O Dia de Finados passou
O Dia de Finados, 2 de novembro, passou e não volta mais. Mas, os finados não passaram, tampouco passarão. Quem morre se enclausura numa morada quanto ao tempo, de modo indefinido, ou seja, não volta a viver a mesma vida, porque ninguém morre duas vezes. É como se estivesse num quarto escuro, sem portas, sem janelas, sem algum buraco no piso ou no teto. Contudo, tais paredes são transponíveis pelos espíritos, acredito, ultrapassam eles as mais grossas; entram e saem das celas mais hermeticamente fechadas, sem precisarem de habeas corpus; para as almas, tudo é igual, tanto faz construírem alcovas com ou sem corredores… Gozam, quanto ao poder de ir e vir, rindo dos bloqueios, sendo ou não constitucional, de absoluta liberdade.

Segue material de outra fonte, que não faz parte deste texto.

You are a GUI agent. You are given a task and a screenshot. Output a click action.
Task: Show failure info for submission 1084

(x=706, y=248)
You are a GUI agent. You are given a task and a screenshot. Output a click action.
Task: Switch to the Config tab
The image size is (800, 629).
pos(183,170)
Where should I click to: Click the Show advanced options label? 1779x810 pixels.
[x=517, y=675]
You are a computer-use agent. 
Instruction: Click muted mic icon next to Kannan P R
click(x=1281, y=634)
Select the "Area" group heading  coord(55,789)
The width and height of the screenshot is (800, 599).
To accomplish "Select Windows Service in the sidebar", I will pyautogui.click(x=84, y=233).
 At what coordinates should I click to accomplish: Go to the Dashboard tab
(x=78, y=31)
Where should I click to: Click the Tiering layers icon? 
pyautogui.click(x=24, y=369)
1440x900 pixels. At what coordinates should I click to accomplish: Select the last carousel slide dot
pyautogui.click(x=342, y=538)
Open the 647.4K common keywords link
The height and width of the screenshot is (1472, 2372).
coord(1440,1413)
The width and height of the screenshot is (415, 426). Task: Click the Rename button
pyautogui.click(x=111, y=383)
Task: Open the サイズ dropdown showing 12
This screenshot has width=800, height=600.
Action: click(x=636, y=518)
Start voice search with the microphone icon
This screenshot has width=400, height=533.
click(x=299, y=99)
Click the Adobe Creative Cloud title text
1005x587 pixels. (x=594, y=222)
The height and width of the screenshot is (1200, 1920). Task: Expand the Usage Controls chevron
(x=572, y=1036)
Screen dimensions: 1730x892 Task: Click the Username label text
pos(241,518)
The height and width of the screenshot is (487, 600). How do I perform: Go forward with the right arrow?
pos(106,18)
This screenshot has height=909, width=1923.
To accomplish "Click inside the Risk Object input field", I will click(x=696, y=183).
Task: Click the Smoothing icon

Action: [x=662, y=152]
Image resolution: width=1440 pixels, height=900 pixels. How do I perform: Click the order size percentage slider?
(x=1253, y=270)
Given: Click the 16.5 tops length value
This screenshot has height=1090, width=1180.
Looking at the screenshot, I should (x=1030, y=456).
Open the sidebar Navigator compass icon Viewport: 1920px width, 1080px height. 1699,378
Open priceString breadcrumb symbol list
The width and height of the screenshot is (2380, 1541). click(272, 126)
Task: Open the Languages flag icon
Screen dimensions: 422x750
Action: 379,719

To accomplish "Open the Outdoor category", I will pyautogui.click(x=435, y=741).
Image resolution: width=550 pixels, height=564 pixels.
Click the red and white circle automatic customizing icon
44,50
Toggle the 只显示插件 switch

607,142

Contudo, nada mais podem fazer, o tempo de fazer foi em vida, por isso, carpe diem! Ou aproveitemos o dia! Tampouco, dentro desse quarto escuro, de imagem metafórica sartreana, nada se corrige, mesmo o menor defeito ou qualquer crime cometido em vida, é eternamente sentencial: as autocorreções só acontecem enquanto vivemos. Não quero desestimular alguém que já morreu, tampouco tirar-lhe a fé, ele se desprendeu, sem dieta, do peso do corpo, e ficou muito mais leve do que uma pluma, invisível ou visível quando quiser aparecer, tornando-se para uns assombração. Mas, soltos, fora do quarto escuro, quanto à ação, especialmente para se corrigirem das coisas do passado, continuam no quarto escuro, sem qualquer liberdade para isso. Assim é aos vivos que são, nesse sentido, perdulários do tempo. Os humanos vivos têm esse defeito: não se convencem de que precisam de correção, antes de morrer.
O Dia de Finados é uma comemoração geral, sem muita alegria como se festeja o Dia de Todos os Santos. Amiúde, a cada santo o seu dia; por exemplo, 27 de setembro é o de São Cosme e Damião, quando, principalmente cariocas e baianos, distribuem bombons e pirulitos às crianças. Já os falecidos são normalmente lembrados na data em que morreram, com missas e orações, nos sétimos, trigésimos e centésimos dia do aniversário de morte. Depois do centésimo, a comemoração sofre esquecimentos, a não ser se o lembrado é um algum vulto, na sociedade onde viveu, e tenha assumido atitudes pelo bem comum, enquanto viveu ou até morreu como herói.
Algumas culturas, especialmente orientais, choram muito quando morre alguma criança ou algum jovem que, no limiar da vida, teve sua existência tolhida; interrompeu-se bruscamente o caminho da vida, sem experimentar coisas do futuro. Quanto a isso, a natureza demonstra os quilômetros contados dessa estrada, como se fossem sinais vitais de que o caminho está chegando ao fim. A esses, os orientais brindam a longevidade usufruída, rememorando seus feitos e cantando loas às memoráveis existências. Nesse sentido, ao final do filme Sonhos, de Akira Kurosawa, vê-se um festivo cortejo que realiza o féretro de uma japonesa de 102 anos, com essa explicação. Meus respeitos e homenagens aos que já caminharam muito e que já demonstram cansaço ao praticarem o proverbial “a vida é uma luta”, mas ainda caminham dispostos a tudo… Enfim, não esqueci o Dia de Finados, a crônica relembra que os mortos sempre continuam… Essas são minhas letras também para que se supere o desprezo pela morte, e, sim, tendo-a como um fato normal da vida. Lembremo-nos de Catão de Útica (95 – 46 a. C.): “Toda a vida dos filósofos é preparação para a morte”.